--- Passage for review ---
With the emotional factors effectively handled, urges to lean on problematic substances decrease, thus helping the person maintain stability and continue on with their recovery. Doctors may also recommend that patients go to addiction anonymous meetings to maintain the motivation and support they need to stay committed to their mental wellness and sobriety. Many of these meetings can be found in one’s local community or through online creations of such meetings. Depending on the substance use and relational dynamics involved, different meetings are more suitable for others. Caretakers and affected family members may also benefit from going to meetings through AL-Anon, as these groups share stories of what it’s like to be on the receiving end of a loved one with dual diagnosis. Maintaining adequate social support and personal accountability for dual diagnosis is the maintenance work that’s required to support a lasting recovery.
Chicken-Or-Egg Scenario and the DSM
Doctors will diagnose dual diagnosis by first attempting to determine which (if either) illness came to the surface first. Doctors request that patients undergo a detox period to examine further leftover symptoms once the detoxification process is completed. This method also rules out onsets of mental illness from a specific drug. For instance, psychedelics can bring about psychosis and schizophrenia, implying that these mental issues were not there before the drug exposure. Finding these answers helps doctors rule out whether dual diagnosis is present. The DSM is the traditional standard for diagnosing mental health issues. Specific self-reporting tests may be included as part of the criteria listed for mental health and comorbid conditions, but these participatory aspects depend on the mental conditions the doctor believes play a role in patient distress.
--- Data section ---
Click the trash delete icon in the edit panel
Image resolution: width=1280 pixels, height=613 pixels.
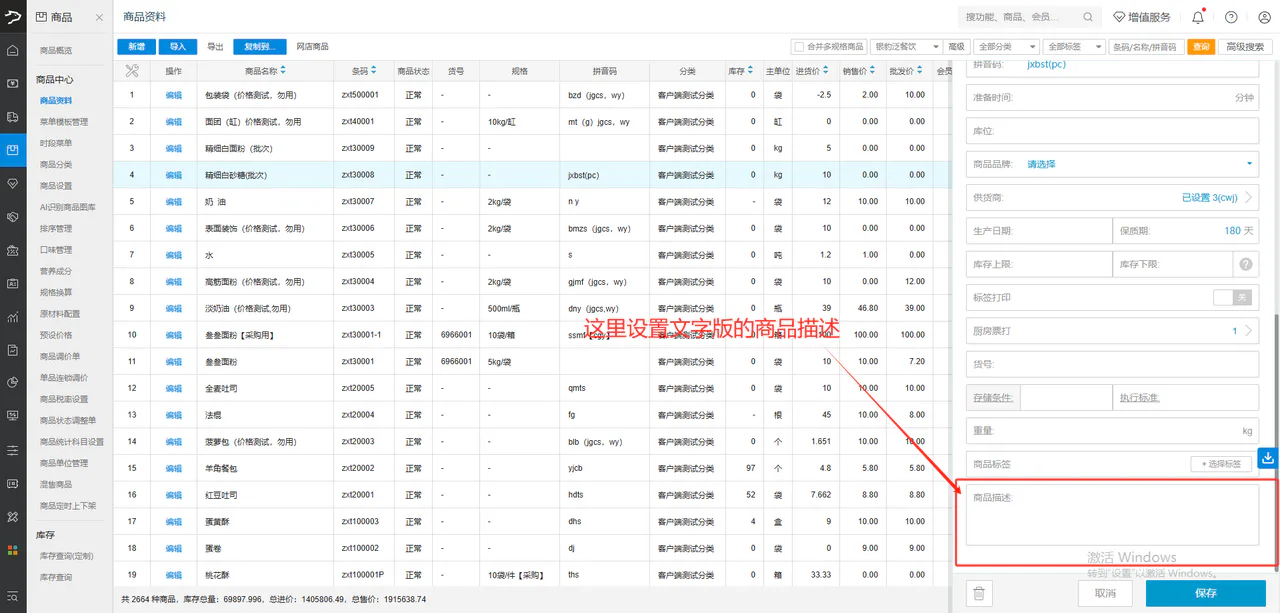pyautogui.click(x=979, y=593)
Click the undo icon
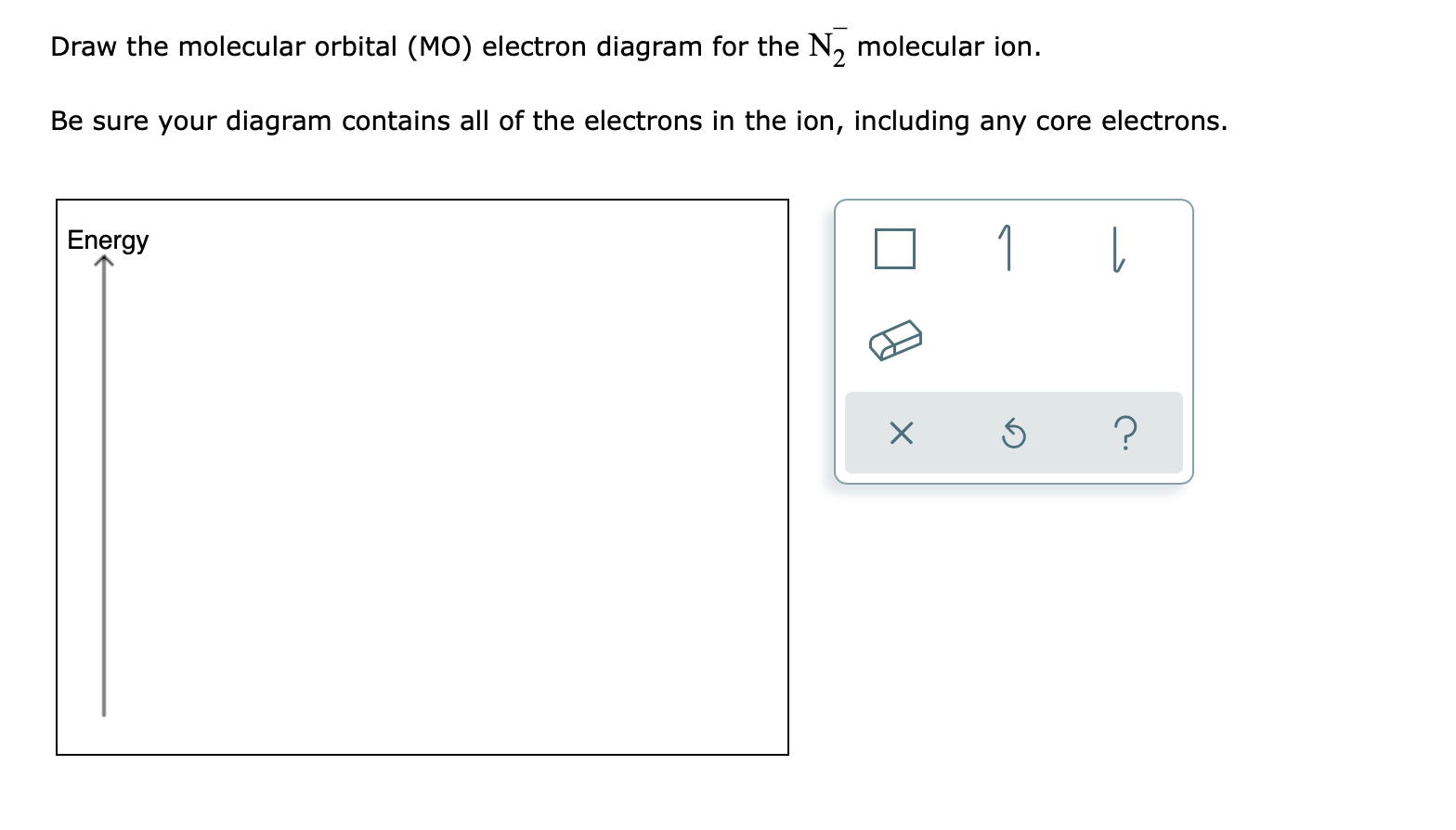1456x830 pixels. point(1014,433)
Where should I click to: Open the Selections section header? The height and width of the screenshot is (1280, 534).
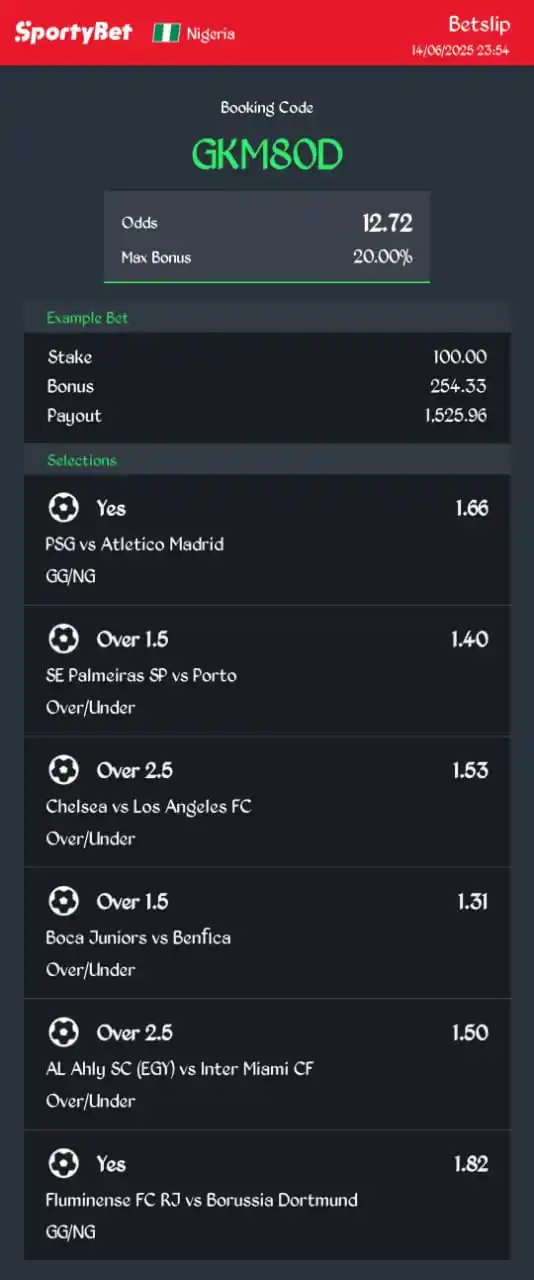tap(267, 460)
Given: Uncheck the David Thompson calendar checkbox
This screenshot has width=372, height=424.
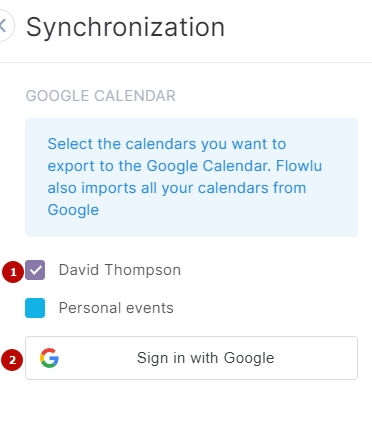Looking at the screenshot, I should tap(35, 270).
---
*What is needed*
Continue the passage on dual diagnosis, picking up right after its last sentence.

*Result of the exercise*
Treating dual diagnosis effectively requires professional understanding of the link between mental disorders and substance use disorders. Finding approximate causations can help in guiding treatment, but abstaining from substances and partaking in therapy regularly, are the best defenses against episodic reactions. If you or someone you know is struggling with mental health and substance abuse, seek help right away. The earlier you put up a fight, the faster recovery can take place, and the less severe the addiction will become for the person in limbo.